Introduction

Purpose

This chapter defines the Agency’s enterprise-wide initiative to provide a consolidated, secure gateway to the wealth of CMS data where users can leverage business intelligence (BI) software tools to access, manipulate, analyze, and share integrated data and then create information they need to ask business questions and derive accurate, clear answers. This chapter articulates the BI guidance and standards that should be used by CMS and CMS Contractor partners for all CMS Processing Environments.

PREFERRED

While CMS supports all of these tools, CMS prefers that project teams consider these factors:

  • Use case
  • Cost at scale
  • Ability to reuse developed capabilities for the given data source(s)

Scope

The concepts, strategies, and guidelines discussed in this chapter align with the CMS Business Intelligence Strategy, Version 1.5, December 9, 2008 that prescribes the BI tools and processes forming the conceptual framework of the BI environment. This chapter inherits the strategies, guidelines, and capabilities from the CMS Business Intelligence Strategy, Version 1.5, December 9, 2008; CMS Cognos ReportNet Guidelines, March 3, 2006; and CMS MicroStrategy 8 Guidelines, March 16, 2006.

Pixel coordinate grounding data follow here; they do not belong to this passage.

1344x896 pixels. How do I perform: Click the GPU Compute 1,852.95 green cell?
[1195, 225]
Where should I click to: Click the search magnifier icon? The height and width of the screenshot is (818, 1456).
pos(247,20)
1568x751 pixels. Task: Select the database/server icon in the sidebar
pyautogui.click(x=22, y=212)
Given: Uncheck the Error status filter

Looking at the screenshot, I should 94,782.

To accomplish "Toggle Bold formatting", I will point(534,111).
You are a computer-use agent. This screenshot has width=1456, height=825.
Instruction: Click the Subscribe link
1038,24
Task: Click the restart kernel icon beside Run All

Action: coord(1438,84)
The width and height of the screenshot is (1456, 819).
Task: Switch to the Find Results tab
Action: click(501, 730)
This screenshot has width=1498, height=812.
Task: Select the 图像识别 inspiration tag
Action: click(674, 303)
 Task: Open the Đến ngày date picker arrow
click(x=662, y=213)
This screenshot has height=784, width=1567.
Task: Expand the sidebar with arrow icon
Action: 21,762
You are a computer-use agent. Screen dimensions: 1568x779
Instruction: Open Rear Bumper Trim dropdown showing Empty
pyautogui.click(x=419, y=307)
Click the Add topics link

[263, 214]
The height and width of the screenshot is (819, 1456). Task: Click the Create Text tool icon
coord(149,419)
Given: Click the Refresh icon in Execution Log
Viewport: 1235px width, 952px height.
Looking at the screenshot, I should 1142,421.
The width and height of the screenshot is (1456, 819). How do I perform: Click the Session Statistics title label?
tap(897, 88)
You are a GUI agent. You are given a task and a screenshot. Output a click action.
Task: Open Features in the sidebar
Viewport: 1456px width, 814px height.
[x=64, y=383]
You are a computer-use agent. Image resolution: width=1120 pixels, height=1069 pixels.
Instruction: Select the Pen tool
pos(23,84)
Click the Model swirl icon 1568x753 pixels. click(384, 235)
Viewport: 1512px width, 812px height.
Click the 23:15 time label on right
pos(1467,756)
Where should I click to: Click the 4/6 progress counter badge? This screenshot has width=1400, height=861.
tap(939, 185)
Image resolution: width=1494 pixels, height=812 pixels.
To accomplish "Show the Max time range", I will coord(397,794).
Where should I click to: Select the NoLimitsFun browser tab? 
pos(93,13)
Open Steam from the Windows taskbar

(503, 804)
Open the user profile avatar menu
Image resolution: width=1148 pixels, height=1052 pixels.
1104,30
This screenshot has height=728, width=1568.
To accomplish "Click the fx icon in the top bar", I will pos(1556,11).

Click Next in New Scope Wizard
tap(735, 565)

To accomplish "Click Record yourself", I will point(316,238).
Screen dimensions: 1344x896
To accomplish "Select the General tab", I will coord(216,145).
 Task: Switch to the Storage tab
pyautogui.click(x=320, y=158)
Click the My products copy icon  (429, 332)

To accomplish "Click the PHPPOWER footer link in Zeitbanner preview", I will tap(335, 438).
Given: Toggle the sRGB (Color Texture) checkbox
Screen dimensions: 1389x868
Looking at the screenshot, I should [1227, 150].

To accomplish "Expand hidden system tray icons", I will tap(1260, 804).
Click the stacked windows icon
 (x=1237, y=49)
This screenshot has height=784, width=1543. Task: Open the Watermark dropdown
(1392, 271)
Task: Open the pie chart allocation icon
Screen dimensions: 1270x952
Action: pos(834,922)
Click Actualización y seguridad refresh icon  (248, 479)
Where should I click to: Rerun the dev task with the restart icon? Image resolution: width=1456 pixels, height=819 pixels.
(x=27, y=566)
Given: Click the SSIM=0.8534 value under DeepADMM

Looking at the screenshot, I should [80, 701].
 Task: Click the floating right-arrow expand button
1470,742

This chapter is also updated with content from the Technical Review Board (TRB) Research Spotlight Data Analytics & Business Intelligence (BI) Tools, May 12, 2023.

This chapter provides architecture guidance, incorporates best practices, and defines the infrastructure of the BI Environment using components compatible with the CMS TRA. It includes the BI Reference Architecture and services that form a blueprint for helping CMS build BI solutions. This document represents the CMS Business Intelligence Reference Architecture in two virtual views—the “Business View” and the “Technical View.”

Why Data Analytics & BI is Important

Data is an asset, and Analytics​​​/​BI extracts value from it. Both data analytics and BI are used interchangeably, with BI being the generalized term encompassing analytics, but there are some distinctions. Data analytics is the process of primarily collecting, inspecting, cleansing, transforming, storing, modeling, and querying data. Its goal is to produce insights that inform decision-making. There are 4 main types of data analysis:

  • Descriptive: Informs that an event “A” occurred
  • Diagnostic: “A” occurred because of an event “B”
  • Predictive: What could be the future of “A” if “B” continues
  • Prescriptive: What is the best course of action?

While BI provides Descriptive and Diagnostic and can be Predictive based on history only, it doesn't take future trends into consideration. Thus, BI provides a progress report, while data analytics also provides data-driven insights into what are the prescriptive changes to progress.

CMS applications collect and store vast amounts of data. When this data is presented visually in a graphical form, it is easier to interpret, understand, and quickly observe data patterns than to query the data and parse the results. This is the power of data visualization and the primary reason for teams to use it. Data visualization is an integral part of BI, and it helps teams to visualize their data and interact with them. This makes it easier for business users to spot patterns and trends in a much better way. Here are some of the reasons why Analytics and BI are crucial for any application.

  • Ability to gain customer insights
  • Greater visibility on business operations
  • Get actionable insights
  • Improved efficiency across the division / group / center
  • Real-time data availability
  • Better marketing efforts
  • Gives the business a competitive advantage

Hence, it is beneficial for CMS Systems and Business Owners to analyze the need for data analytics and BI and to look closely at the various tools used at CMS.